Le nom comme signature
Palo Santo signifie littéralement 'bois saint' en espagnol. Le nom apparaît dans les chroniques coloniales du XVIIe siècle pour désigner plusieurs bois aromatiques d'Amérique du Sud — initialement, le nom n'était pas exclusif à Bursera graveolens, et plusieurs sources européennes ont confondu différentes espèces.
Le qualificatif 'saint' n'est pas un marketing : il vient de l'usage cérémoniel observé par les missionnaires espagnols dès leur premier contact avec les peuples andins. La fumée du bois était utilisée dans des contextes que les missionnaires interprétaient comme 'religieux' — d'où la sanctification linguistique.
Le terme scientifique graveolens signifie 'à forte odeur' en latin (gravis = lourd, olens = qui sent). Le botaniste allemand Carl Sigismund Kunth, qui décrivit l'espèce en 1825 dans le sillage de l'expédition Humboldt-Bonpland, choisit ce nom pour souligner la puissance aromatique du bois.

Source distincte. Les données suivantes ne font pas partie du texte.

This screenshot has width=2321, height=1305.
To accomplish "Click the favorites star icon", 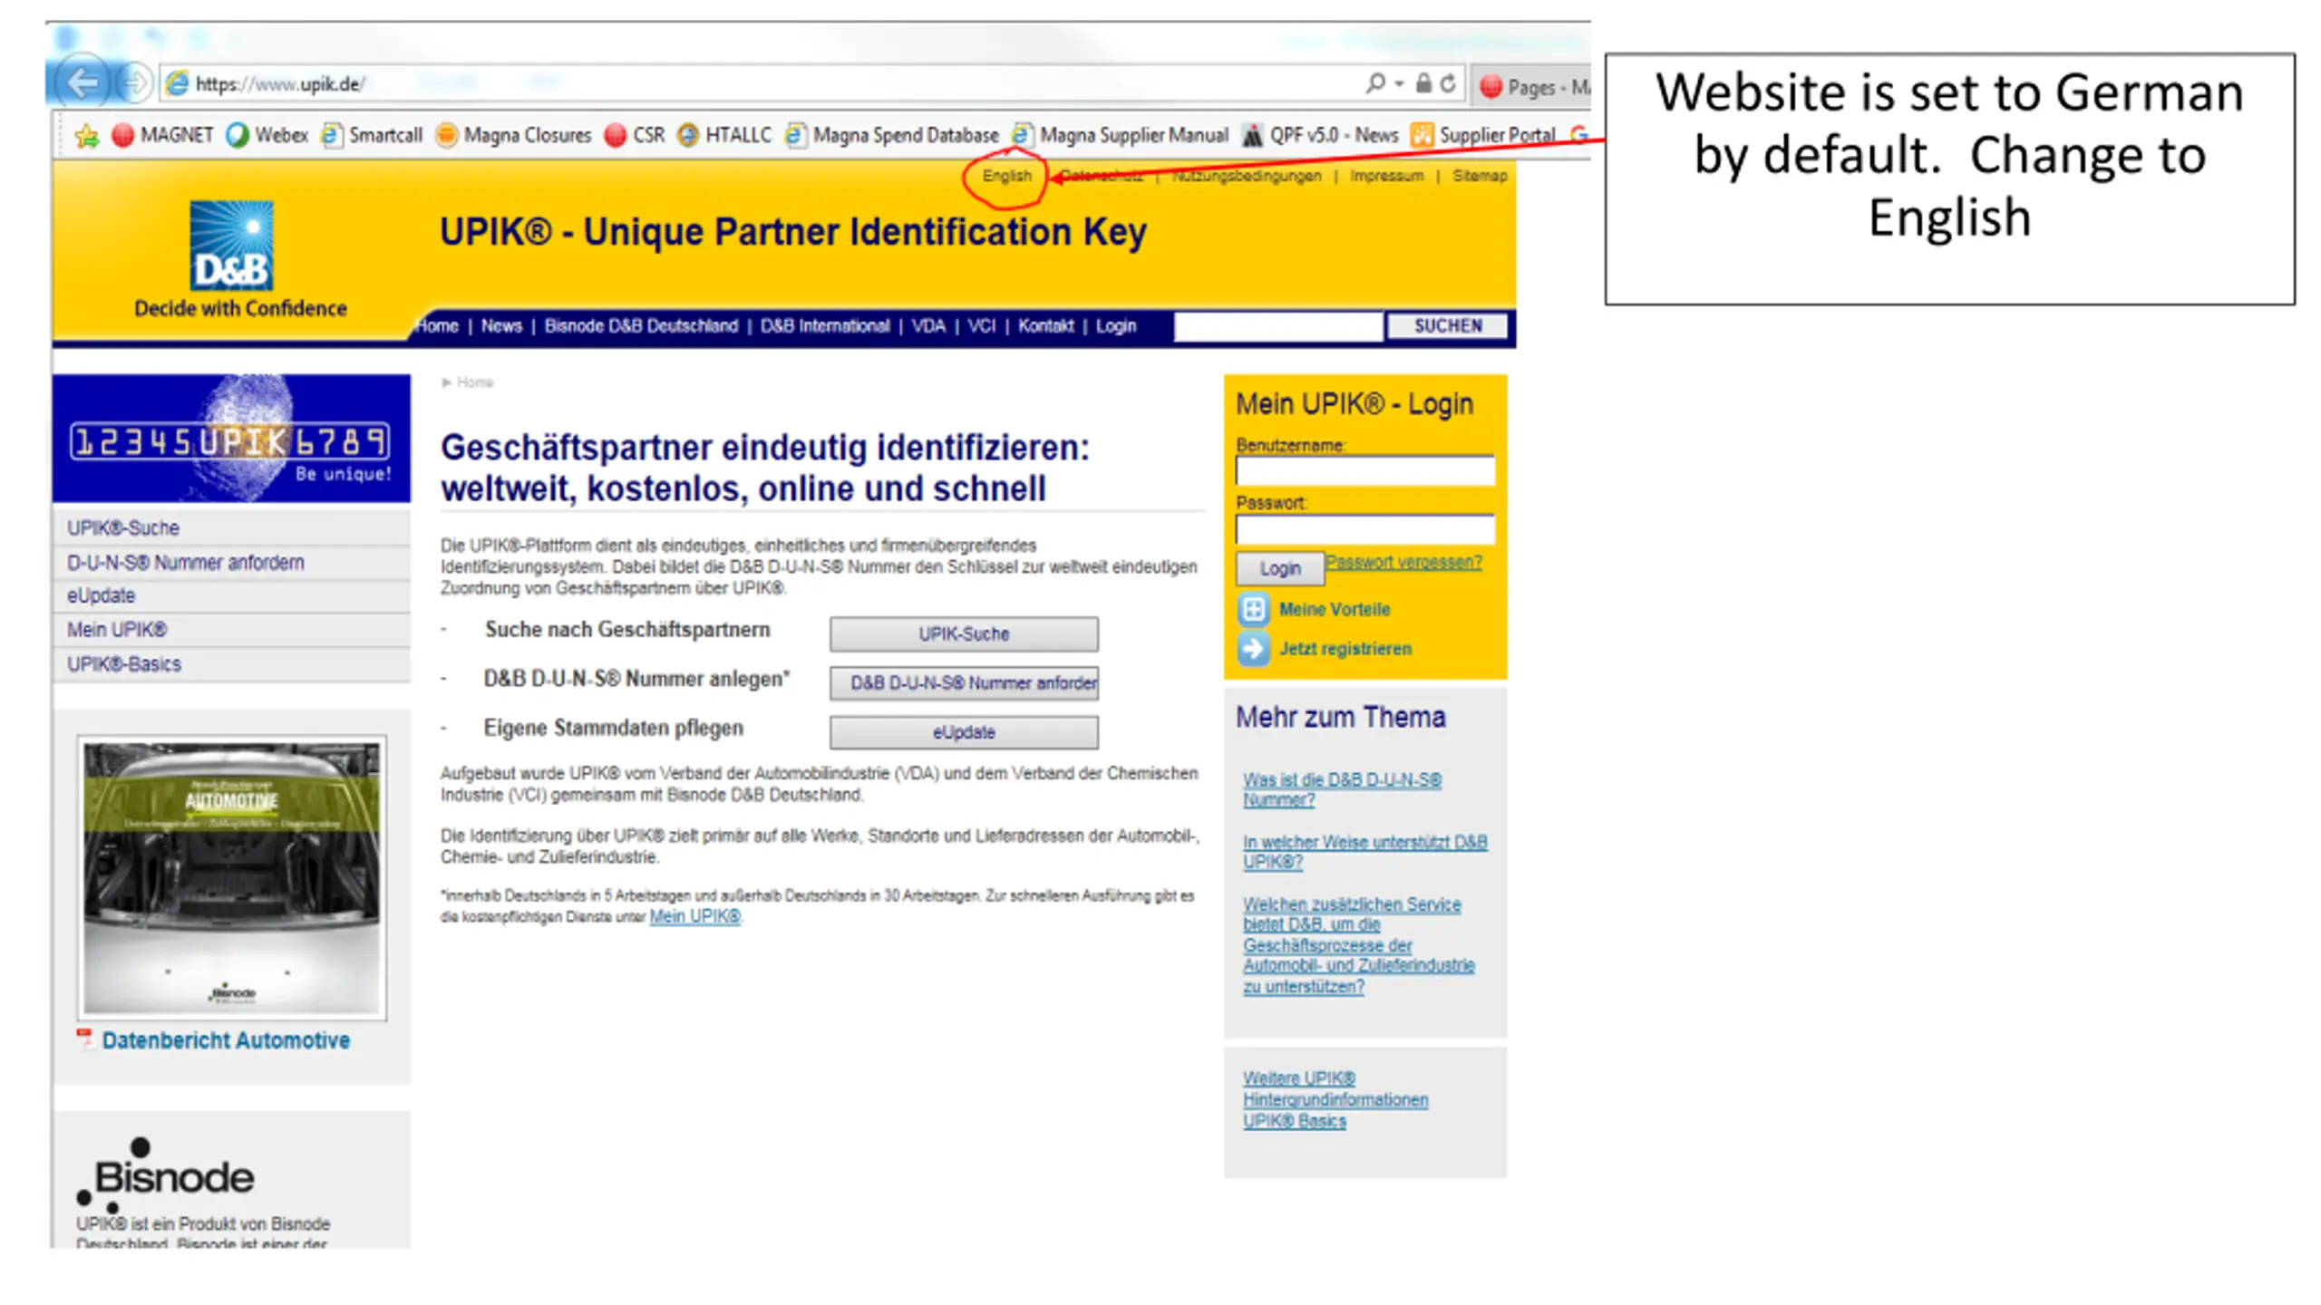I will 87,136.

L'usage commercial du terme 'Palo Santo' s'est progressivement étendu à des espèces différentes — notamment Bulnesia sarmientoi (Palo Santo paraguayen, totalement différent botaniquement et chimiquement), souvent vendu en ligne sous le même nom. Cette confusion lexicale est l'un des leviers de fraude commerciale.
La plante comme personne
Bursera graveolens vit dans le bosque seco tropical — la forêt tropicale sèche, l'un des écosystèmes les plus rares et les plus menacés d'Amérique du Sud. Le bosque seco équatorien et péruvien est caractérisé par une saison sèche très longue (8-10 mois) et une saison des pluies courte mais intense. Bursera graveolens est l'un des arbres dominants de cet écosystème extrême.
L'arbre vivant n'a pas l'arôme du Palo Santo commercial. La résine aromatique se développe et se cristallise progressivement après la mort naturelle de l'arbre, durant 4 à 10 ans pendant lesquels le bois mort reste sur le sol forestier. C'est durant cette période de décomposition lente que les composés terpéniques se concentrent dans le cœur du bois.
Cette pédagogie de la mort comme préparation est exactement ce que les traditions andines respectent. L'arbre vivant n'a pas encore atteint son rôle de médecine. C'est l'arbre couché, traversé par les saisons sèches et humides, qui devient Palo Santo. Le commerce moderne, en abattant l'arbre vivant pour le 'sécher artificiellement' en quelques mois, produit un objet qui ressemble au Palo Santo mais n'en est plus la médecine.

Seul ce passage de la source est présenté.